Protein concentrations of mitochondria-enriched and cytosolic fractions from the rat and mouse brains were determined using a 660 nm protein assay (Pierce). Equal amounts of protein from each WT rat or mouse fraction were pooled to created standards for the rat mitochondria-enriched, rat cytosolic, and mouse cytosolic fractions. The standards and each individual sample were labeled with iTRAQ 8-plex reagents as previously reported [32]. Six 2D–LC-MS/MS runs were performed to analyze the samples (2 runs with all rat cytosolic fractions, 2 runs with all rat mitochondria-enriched fractions, and 2 runs with the mouse cytosolic fractions). The respective pooled standard was used as a reference during each run. 2D–LC-MS/MS was performed as we have previously reported [32].

Mascot (v2.4) [33] was used to identify peptides from each run by searching against either the Swissprot Rat or Mouse database. The quantitation method was iTRAQ 8plex, peptide mass tolerance was ±20 ppm, fragment mass tolerance was ±0.3 Da, maximum number of missed cleavages was 1–2, fixed modifications were iTRAQ8plex (N-term) and iTRAQ8plex (K), and variable modifications were Methylthio (C), Oxidation (M), and iTRAQ8plex (Y). The intensity of each iTRAQ label was divided by the intensity of the pooled standard’s label in channel 113 to obtain a ratio for each channel. Protein ratios were calculated as weighted peptide ratios from a minimum of 2 unique peptides. Peptide ratios were normalized so that the median ratio was set to 1 and outlier peptide ratios were removed using Mascot’s automatic removal feature.

Only proteins that had quantification in each iTRAQ channel in both runs were used for statistical analysis. The ratios for each sample were log₂ transformed and then the two groups were compared using Welch’s t-tests. P values were adjusted using the Benjamini-Hochberg procedure to control for the false discovery rate (FDR).

Frozen rat hemibrains were homogenized in 7 mL ice-cold Trizol reagent (Invitrogen) using glass Dounce homogenizers and RNA was purified according to the standard Trizol reagent protocol. RNA was quantified using a NanoDrop spectrophotometer and RNA integrity was measured using RNA Nano Chips and an Agilent 2100 Bioanalyzer. cDNA libraries were generated from purified mRNA using TruSeq RNA Sample Preparation Kits (v2, Illumina) according to the manufacturer’s instructions. The cDNA from each hemibrain was given a unique DNA barcode then samples were pooled and sequenced using an Illumina HiSeq 2000.
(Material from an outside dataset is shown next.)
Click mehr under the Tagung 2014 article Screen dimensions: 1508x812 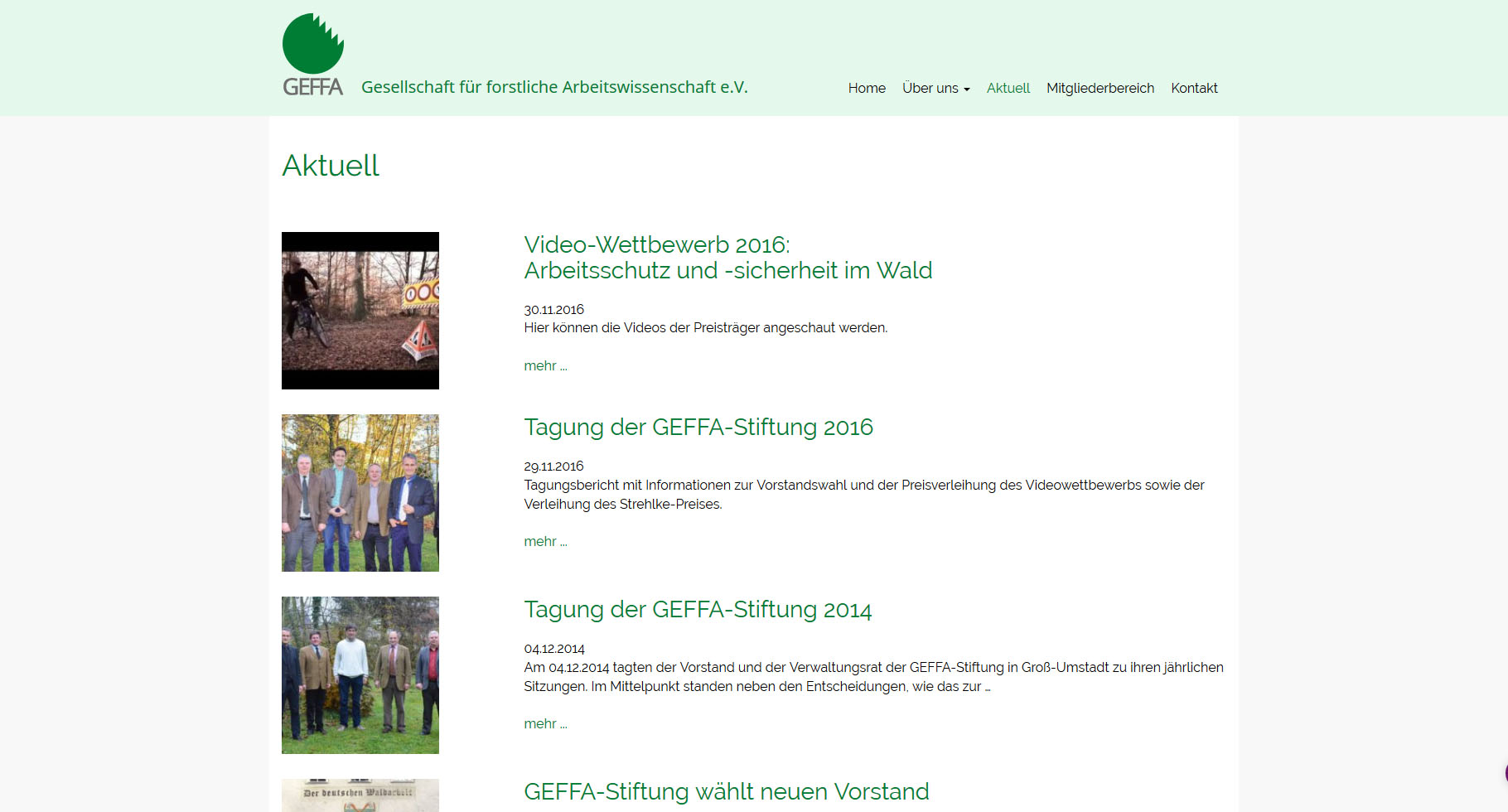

The standard Illumina pipeline was used to generate fastq files, which were aligned to the rat genome (rn5) using Tophat [34] and Bowtie [35]. The Ensembl gene transfer format (gtf) file Rattus_norvegicus.Rnor_5.0.73.gtf was used to build Bowtie indices. The Python framework HTSeq [36] was used to annotate and quantify reads. For gene expression analysis, we used the DESeq2 package [37]. Prior to calculating test statistics for each gene, we filtered out the lowest 40% of genes based on their mean counts. The counts for the resulting genes were then normalized using a variance-stabilizing transformation and the two groups were compared using a negative binomial test. P values were adjusted using the Benjamini-Hochberg method.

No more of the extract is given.